### Work request 1
Answer these questions about the accessibility article, one per line, marked (a), (b), (c):
(a) Which publication does the accessibility article quote as calling the fundamentals of WCAG 2 nearly impossible for a working standards-compliant developer to understand?
(b) Who made the Agile Accessibility Workflow schematic, and when?
(c) In Phase 1, what is to be decided first?
++++ Page extract
The design and implementation of accessible features has long been a bugbear for designers and developers alike. That’s not surprising – the Web Accessibility Initiative (WAI) committee have done a great job of obfuscating the task of delivering inclusive designs.

Take a look at the WCAG 2.0 website – wade through it, attempt to make sense of it – it’s labyrinthine! You don’t have to take my word for it either. As an A List Apart article put it:

“the fundamentals of WCAG 2 are nearly impossible for a working standards-compliant developer to understand”.

To this end, I’m sharing some accessibility tools and best practices for designers, developers and content producers, trying Sisyphus-like to embed accessibility into their Agile workflows. I had to giver it the hard-sell recently (FYI getting buy-in for accessibility is notoriously hard) and this is what I came up with.


// Agile Accessibility Workflow (schematic by Michael O’Connor, Nov. 2016)
(click to enlarge) //

A suggested step-by-step approach towards Accessibility

  1. Phase 1:
    • First, decide on goal (Level AA?) and a scope (easy fixes / low-hanging fruit, key journeys or whatever)
    • Next, conduct a site audit to isolate the issues (or try this )
++++++++
++++ Data for analysis
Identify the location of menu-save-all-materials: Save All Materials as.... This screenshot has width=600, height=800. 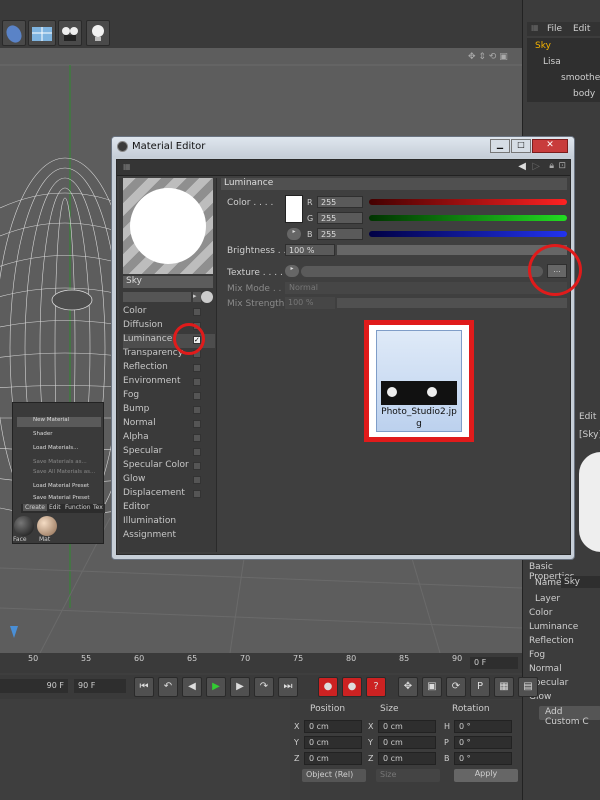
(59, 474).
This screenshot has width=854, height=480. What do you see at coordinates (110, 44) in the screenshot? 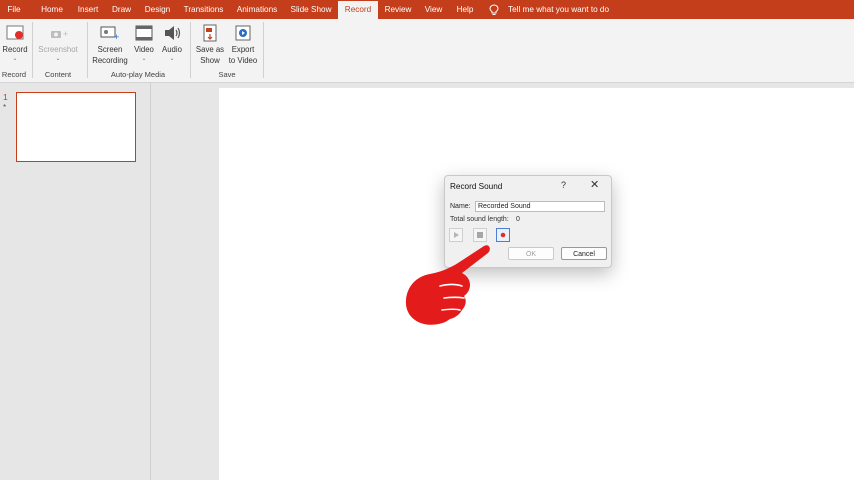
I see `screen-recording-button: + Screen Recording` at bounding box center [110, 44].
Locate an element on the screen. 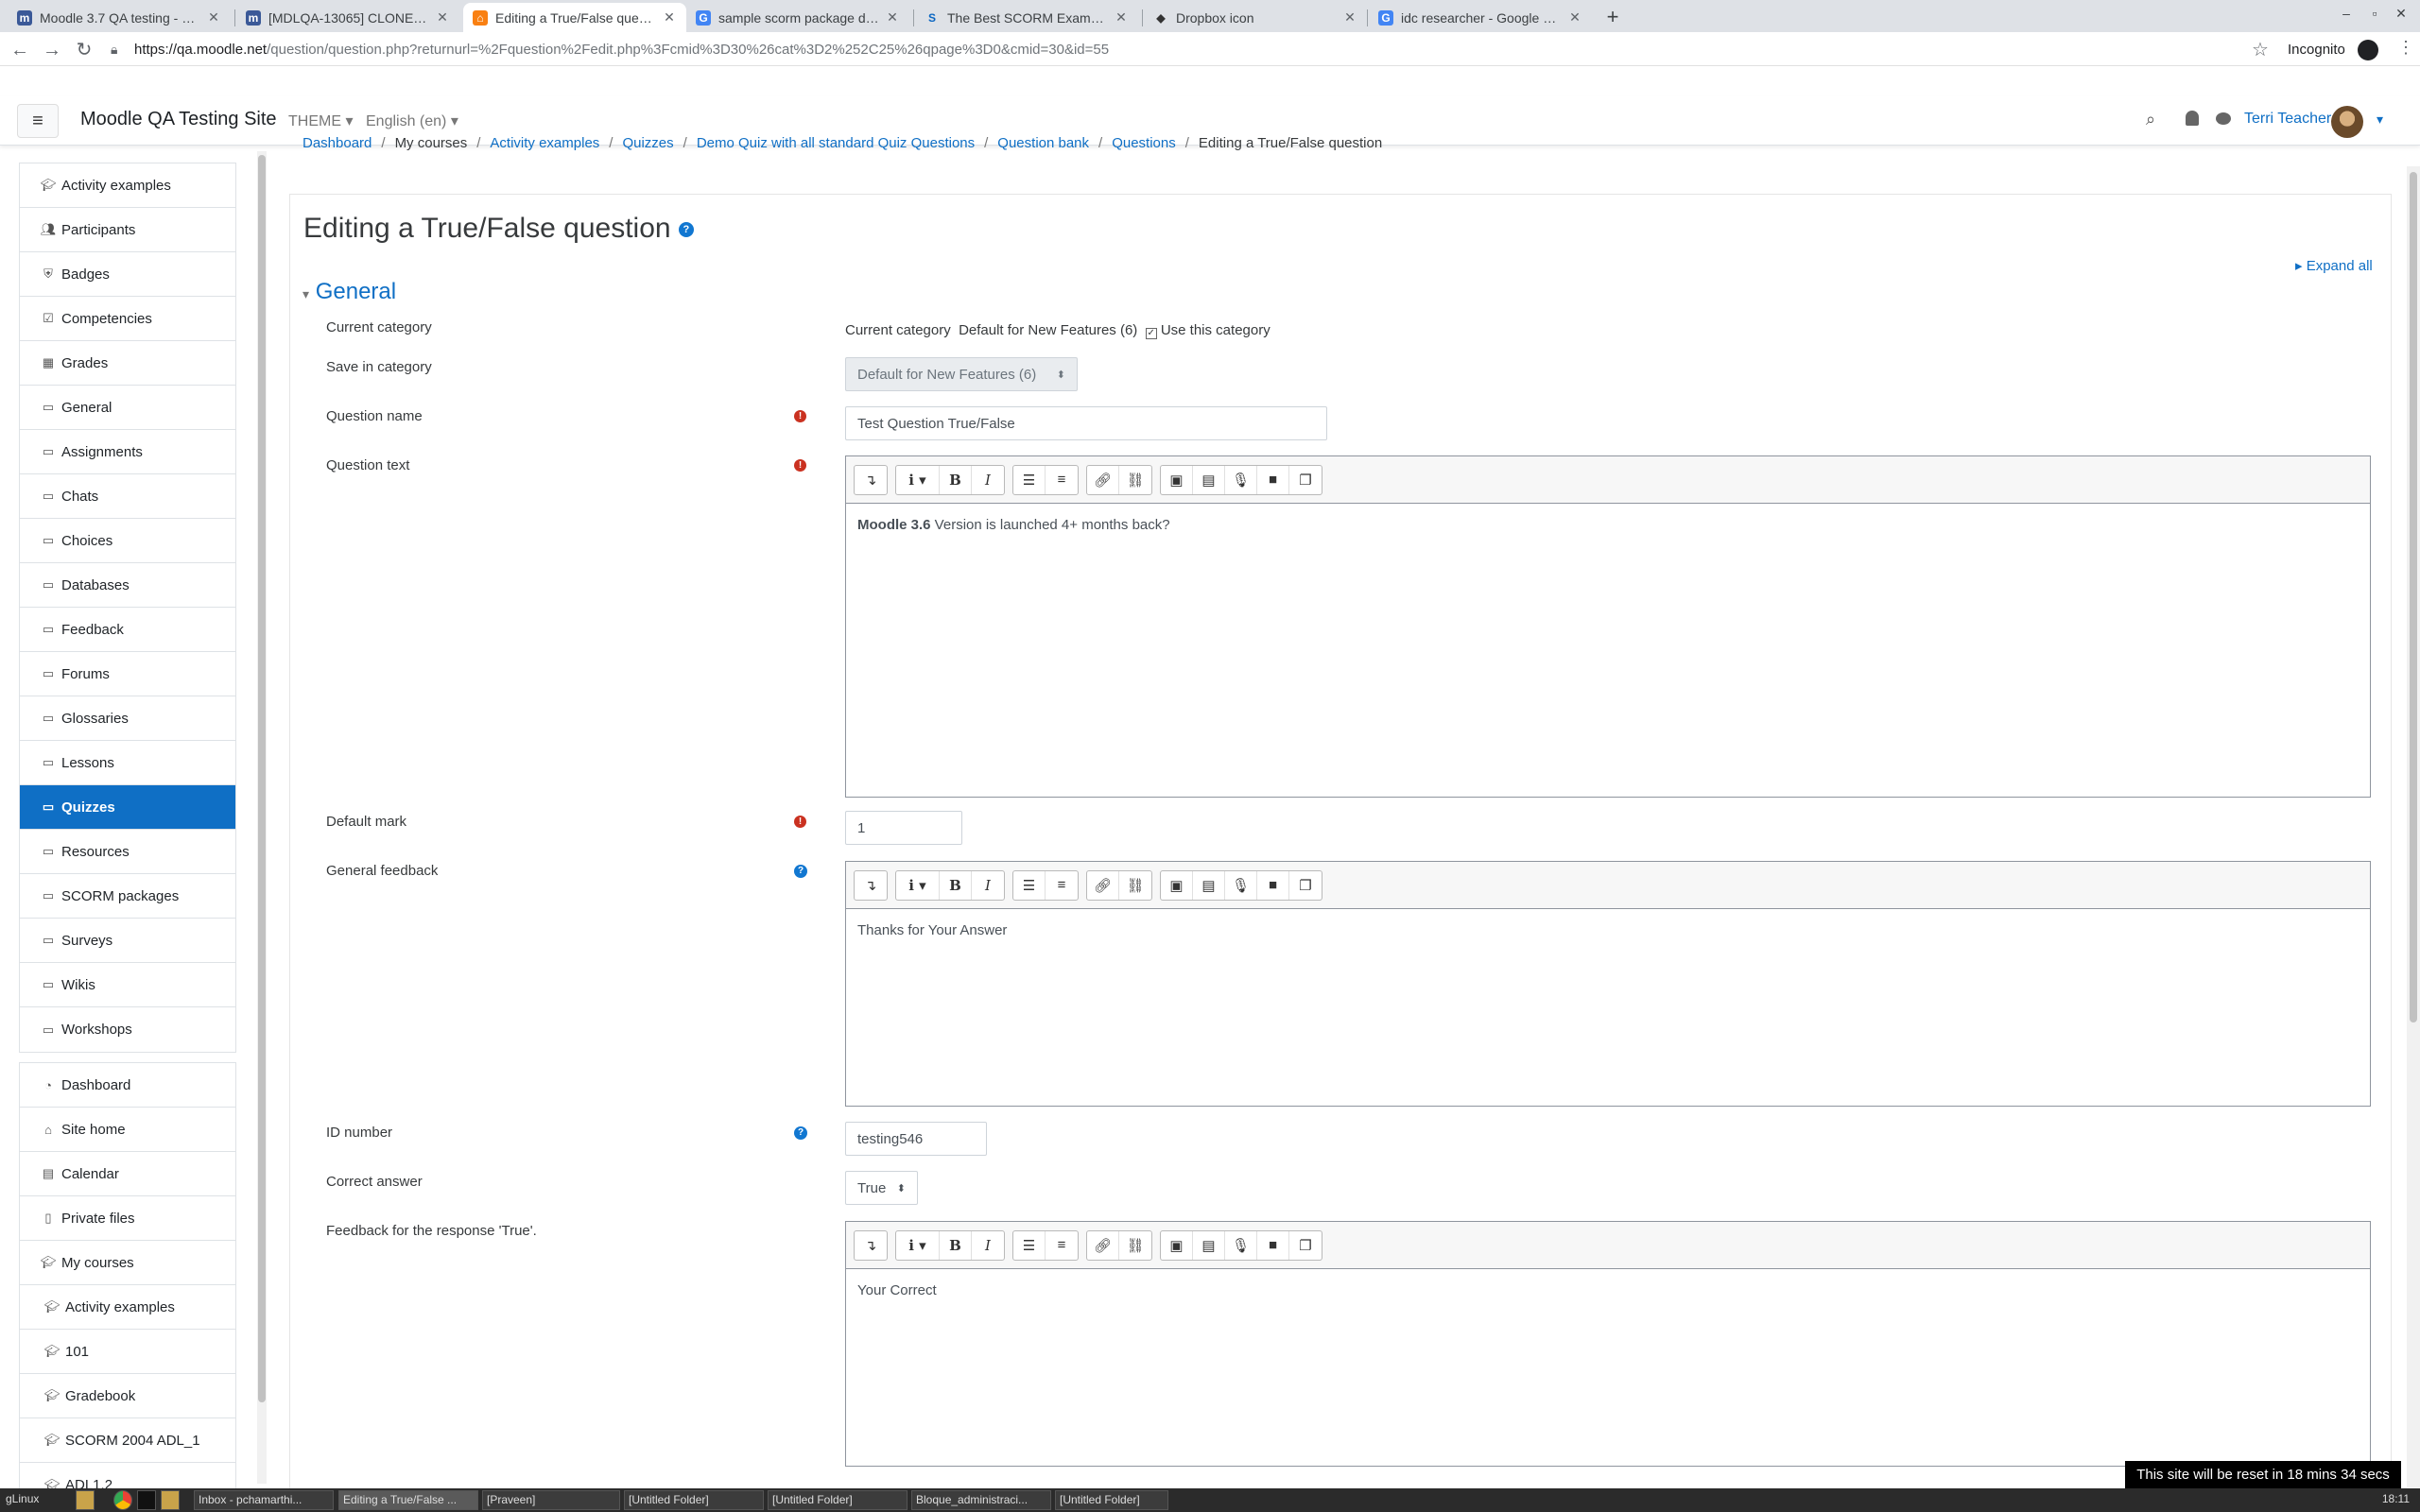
++++++++
++++ Data for analysis
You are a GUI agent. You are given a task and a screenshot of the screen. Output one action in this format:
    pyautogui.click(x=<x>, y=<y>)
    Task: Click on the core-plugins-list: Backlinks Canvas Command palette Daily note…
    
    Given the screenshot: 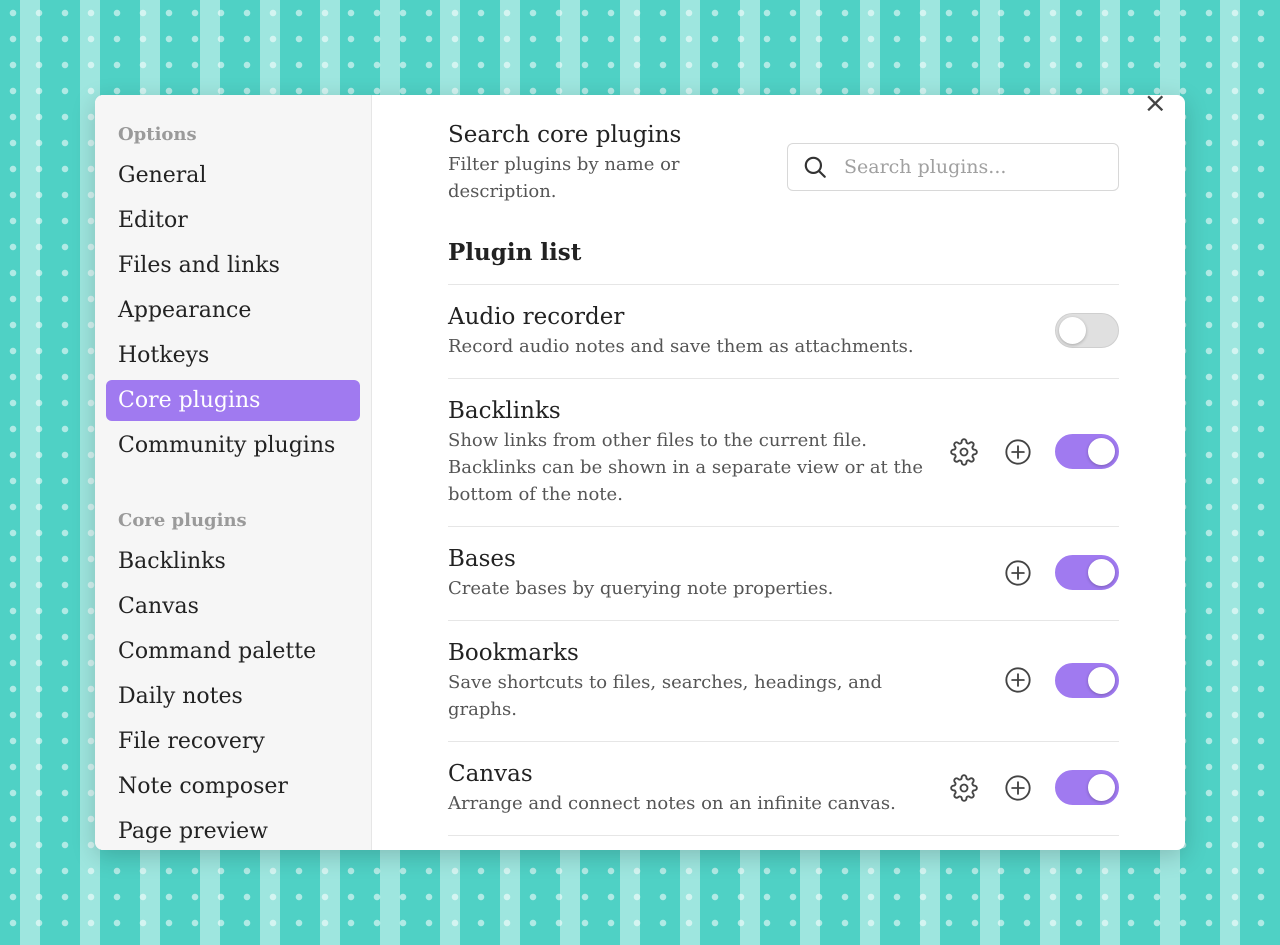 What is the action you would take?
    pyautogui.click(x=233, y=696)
++++++++
++++ Data for analysis
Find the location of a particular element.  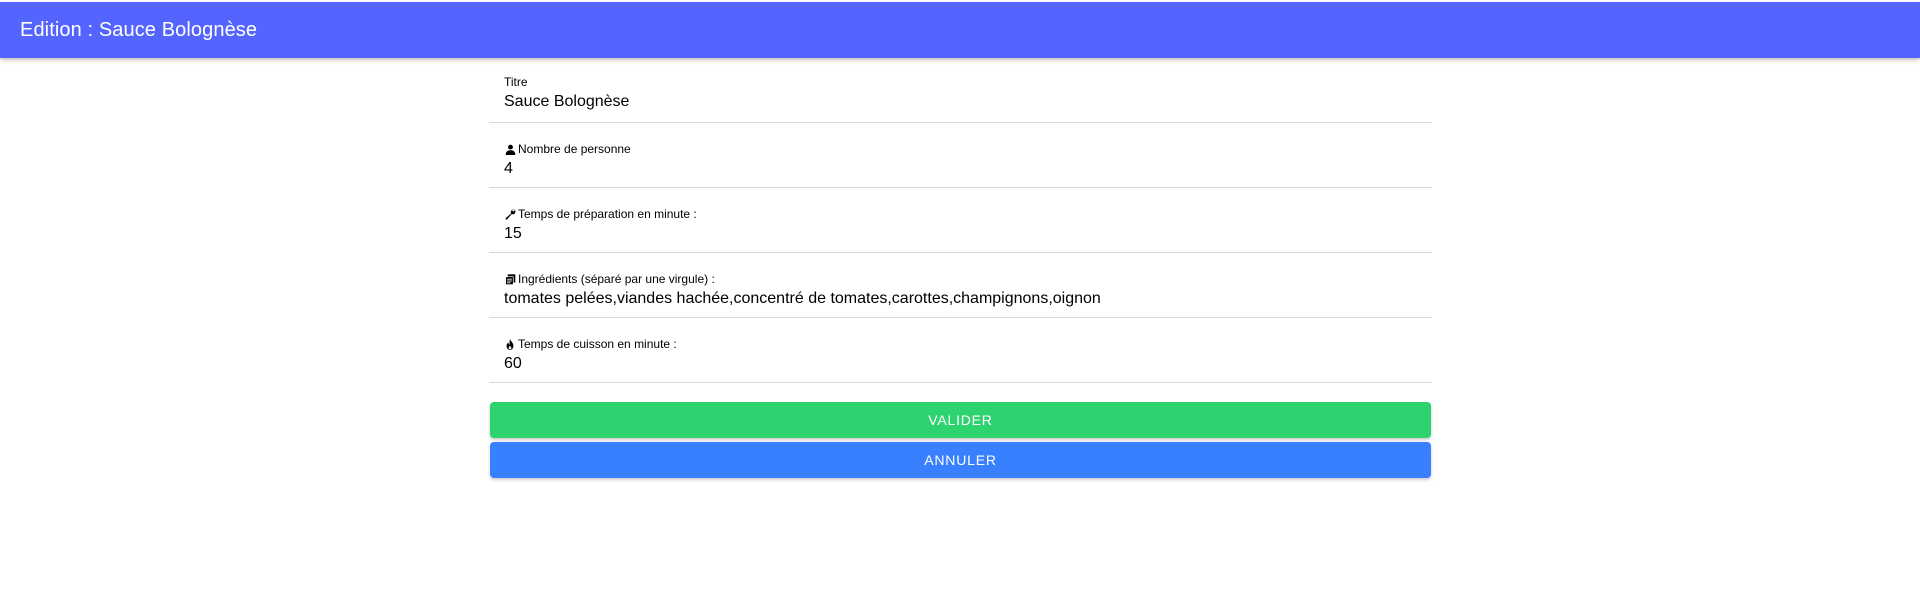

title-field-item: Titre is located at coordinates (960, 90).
++++++++
### Work request 2
Return the rows that run from the one containing "This screenshot has width=854, height=480." through the one containing "Locate an element on the screen.", including both, with the pictures left out.

### Exercise answer 1
(a) A List Apart
(b) Michael O’Connor, in November 2016
(c) A goal (Level AA?) and a scope

### Exercise answer 2
This screenshot has width=854, height=480. What do you see at coordinates (110, 44) in the screenshot? 
I see `screen-recording-button: + Screen Recording` at bounding box center [110, 44].
Locate an element on the screen. 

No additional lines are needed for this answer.